Bayu sudah tidak terlalu galak hari ini. Ica memang sudah bersikap baik dan bekerja penuh teliti, sih. Tapi, seteliti apapun Ica, Bayu pasti melihat dengan kacamatanya ada hal yang harus diomeli. Ica sampai berpikir bahwa Bayu ini terkena penyakit atau bagaimana? Bayu terlihat lebih pendiam hari ini. Ternyata oh ternyata, ia ingin meminta pertolongan Ica untuk ikut dalam pertemuannya bersama Caca. Memang hukum alam, sih. Kalau kita baik, pasti ada maunya.
"Nggak, ah. Nggak mau," tolak Ica. Ia ingin mengetes Bayu rupanya.
"Kenapa menolak?"
"Anda nggak pernah terima penolakan, ya? Sorry banget, Pak. Cara ngomong Anda itu nggak membuat hati saya tergerak untuk membantu Anda. Jadi, saya tolak, deh," ucap Ica songong.
"Apa yang salah? Saya harus ngomong bagaimana?"
"Nggak tauk. Pikir aja sendiri!"
"Aa, ya sudah kalau tidak mau. Saya bisa sendiri."
"Bukannya itu akan menodai idealisme Anda? Kemaren-kemaren bilangnya nggak pernah terima penolakan."
"Sudah, saya sudah pernah di tolak. Saya rasa sudah pernah memberitahukannya pada kamu. Jadi, menambah satu juga tidak masalah." Bayu terlihat tenang, atau lebih terlihat sedih?
"Ini si galak kok tumben adem ayem. Ada yang aneh, nih, kayaknya," batin Ica heran. Ia jadi tidak enak dengan bosnya itu.

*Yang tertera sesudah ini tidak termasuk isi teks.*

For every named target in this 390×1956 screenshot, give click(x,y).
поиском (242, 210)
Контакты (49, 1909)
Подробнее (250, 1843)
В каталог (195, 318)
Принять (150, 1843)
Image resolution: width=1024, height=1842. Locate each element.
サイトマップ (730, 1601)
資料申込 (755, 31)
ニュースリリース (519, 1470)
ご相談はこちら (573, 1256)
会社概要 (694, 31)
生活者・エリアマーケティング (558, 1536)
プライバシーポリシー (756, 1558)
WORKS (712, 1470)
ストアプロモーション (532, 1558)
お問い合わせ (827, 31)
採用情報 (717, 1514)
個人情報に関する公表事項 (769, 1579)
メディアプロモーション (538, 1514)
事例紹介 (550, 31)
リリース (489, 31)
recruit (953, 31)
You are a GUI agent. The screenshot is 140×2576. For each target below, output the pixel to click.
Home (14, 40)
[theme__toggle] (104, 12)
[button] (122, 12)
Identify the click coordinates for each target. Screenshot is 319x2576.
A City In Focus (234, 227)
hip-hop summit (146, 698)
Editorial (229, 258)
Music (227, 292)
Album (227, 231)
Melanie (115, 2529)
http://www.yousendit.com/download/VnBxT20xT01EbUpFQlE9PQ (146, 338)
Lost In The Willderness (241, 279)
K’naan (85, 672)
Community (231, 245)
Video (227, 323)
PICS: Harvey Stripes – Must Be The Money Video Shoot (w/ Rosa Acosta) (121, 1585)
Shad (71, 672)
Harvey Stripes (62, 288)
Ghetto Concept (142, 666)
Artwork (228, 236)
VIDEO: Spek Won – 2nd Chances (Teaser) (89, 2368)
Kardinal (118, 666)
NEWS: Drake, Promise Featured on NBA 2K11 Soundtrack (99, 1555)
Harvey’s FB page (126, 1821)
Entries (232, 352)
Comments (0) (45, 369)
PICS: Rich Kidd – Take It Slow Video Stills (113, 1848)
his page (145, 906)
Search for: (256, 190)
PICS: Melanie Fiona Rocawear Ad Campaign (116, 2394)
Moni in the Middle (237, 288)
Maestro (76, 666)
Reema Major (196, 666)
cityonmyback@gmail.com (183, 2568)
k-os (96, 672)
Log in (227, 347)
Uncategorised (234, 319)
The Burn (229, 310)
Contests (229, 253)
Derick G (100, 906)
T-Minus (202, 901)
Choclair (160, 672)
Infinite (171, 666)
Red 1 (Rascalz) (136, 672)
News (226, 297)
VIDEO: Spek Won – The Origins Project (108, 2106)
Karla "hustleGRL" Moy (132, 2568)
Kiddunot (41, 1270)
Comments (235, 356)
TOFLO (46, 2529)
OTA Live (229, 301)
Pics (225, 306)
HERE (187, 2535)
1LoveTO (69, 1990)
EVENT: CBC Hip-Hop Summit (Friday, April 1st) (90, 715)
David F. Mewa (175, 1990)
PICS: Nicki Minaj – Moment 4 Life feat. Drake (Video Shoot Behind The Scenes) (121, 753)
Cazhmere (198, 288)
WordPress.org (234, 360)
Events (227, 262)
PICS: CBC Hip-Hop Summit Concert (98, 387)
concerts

"Maksud saya tadi, saya berniat menerima permintaan Anda. Tapi, karena cara Anda bicara seperti itu, saya tidak ada tergerak hati jadinya. Anda lupa tentang yang waktu itu kita bicarakan? Dalam situasi ini, harusnya Anda menggunakan magic word untuk menggerakkan hati seseorang. Karena, posisinya Anda ingin dibantu, jadi gunakanlah kata please atau kata tolong," jelas Ica.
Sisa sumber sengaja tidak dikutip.